For the production of pastes, the particle size of the additives is preferably chosen between 1 and 200 μm. Preferably, the particle size is between 1 and 90 μm, which has the advantage that when used in coatings, efficient absorption and transparency of laser light can be obtained. For the production of latex, this particle size is preferably between 50 nm and 2 μm, more preferably between 100 nm and 500 nm, making it suitable for use in thin layers. Pastes and latices are suitable for the application of especially aqueous coatings on all surfaces to which they adhere with sufficient force for the intended application. The pastes and latexes according to the invention have been found to adhere particularly well to paper and plastics. In this way, a laser-printable surface can be obtained, for example in a printer provided with a laser having a suitable wavelength without toner, to obtain high-contrast colorfast graphics, such as text or pictures. This fastness provides a major advantage over current paper and printing device combinations. Another advantage, in particular of paper which has been provided with a layer of the paste or latex according to the invention described as being aqueous, is that the paper can be reused in water-based systems. Latex is preferably used as a coating for paper. As a coating of plastic objects, such as dashboard foils, application pastes are preferred.

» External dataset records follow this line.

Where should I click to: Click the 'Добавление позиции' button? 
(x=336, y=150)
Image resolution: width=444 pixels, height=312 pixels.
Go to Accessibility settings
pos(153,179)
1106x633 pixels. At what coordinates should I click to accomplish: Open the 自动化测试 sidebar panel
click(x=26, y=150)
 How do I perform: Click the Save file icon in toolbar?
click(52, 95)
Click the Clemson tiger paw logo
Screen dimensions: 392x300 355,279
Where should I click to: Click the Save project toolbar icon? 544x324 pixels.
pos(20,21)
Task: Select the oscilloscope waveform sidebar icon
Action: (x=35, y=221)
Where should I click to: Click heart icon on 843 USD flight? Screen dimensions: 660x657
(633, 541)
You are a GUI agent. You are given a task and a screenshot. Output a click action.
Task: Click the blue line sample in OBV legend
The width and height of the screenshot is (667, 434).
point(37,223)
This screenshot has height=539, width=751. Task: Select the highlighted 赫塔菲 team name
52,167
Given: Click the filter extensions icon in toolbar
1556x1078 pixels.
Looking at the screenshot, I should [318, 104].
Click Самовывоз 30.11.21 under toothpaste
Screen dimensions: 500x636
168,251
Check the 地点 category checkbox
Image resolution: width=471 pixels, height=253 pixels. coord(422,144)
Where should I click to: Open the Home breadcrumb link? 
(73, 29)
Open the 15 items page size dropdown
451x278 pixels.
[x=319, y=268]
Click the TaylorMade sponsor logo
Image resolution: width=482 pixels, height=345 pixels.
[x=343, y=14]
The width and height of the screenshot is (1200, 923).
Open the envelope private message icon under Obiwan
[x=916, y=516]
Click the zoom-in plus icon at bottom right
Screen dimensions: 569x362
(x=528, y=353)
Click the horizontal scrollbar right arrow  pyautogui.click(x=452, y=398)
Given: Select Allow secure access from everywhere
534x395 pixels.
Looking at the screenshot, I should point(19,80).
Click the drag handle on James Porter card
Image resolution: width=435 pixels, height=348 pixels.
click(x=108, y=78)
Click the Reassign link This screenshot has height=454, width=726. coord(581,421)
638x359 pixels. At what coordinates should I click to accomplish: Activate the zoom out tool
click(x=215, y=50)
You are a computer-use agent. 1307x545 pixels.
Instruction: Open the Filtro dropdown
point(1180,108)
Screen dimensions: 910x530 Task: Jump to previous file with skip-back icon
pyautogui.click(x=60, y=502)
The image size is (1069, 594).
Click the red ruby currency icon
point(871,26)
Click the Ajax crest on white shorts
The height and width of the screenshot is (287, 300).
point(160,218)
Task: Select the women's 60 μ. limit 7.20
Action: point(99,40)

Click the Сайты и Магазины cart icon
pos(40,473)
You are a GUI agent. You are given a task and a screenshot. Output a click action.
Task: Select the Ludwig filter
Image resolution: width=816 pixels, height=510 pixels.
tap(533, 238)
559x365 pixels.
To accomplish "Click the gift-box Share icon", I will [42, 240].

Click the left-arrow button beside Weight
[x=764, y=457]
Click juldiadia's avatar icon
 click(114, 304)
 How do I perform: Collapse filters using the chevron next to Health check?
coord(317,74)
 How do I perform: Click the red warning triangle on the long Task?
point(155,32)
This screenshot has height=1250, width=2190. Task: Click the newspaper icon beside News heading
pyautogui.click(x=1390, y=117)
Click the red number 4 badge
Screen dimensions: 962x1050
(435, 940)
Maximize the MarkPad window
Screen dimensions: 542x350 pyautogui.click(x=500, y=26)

Another application of the additive according to the invention is obtained by cryogenically grinding the masterbatch of the additive according to the invention in a third polymer, for example, into particles with a size between 100 μm and 1 mm, preferably between 150 and 500 μm the appropriate form. In this form, the additives according to the invention can be mixed into non-melt-processible polymers, such as matrix polymers or crosslinked polymers which degrade near their melting point or have a very high degree of crystallinity. Examples of such matrix polymers are ultrahigh molecular weight polyethylene (UHMWPE), polypropylene oxide (PPO), fluoropolymers such as polytetrafluoroethylene (Teflon), and thermosetting plastics.

The present invention is illustrated based on the following examples.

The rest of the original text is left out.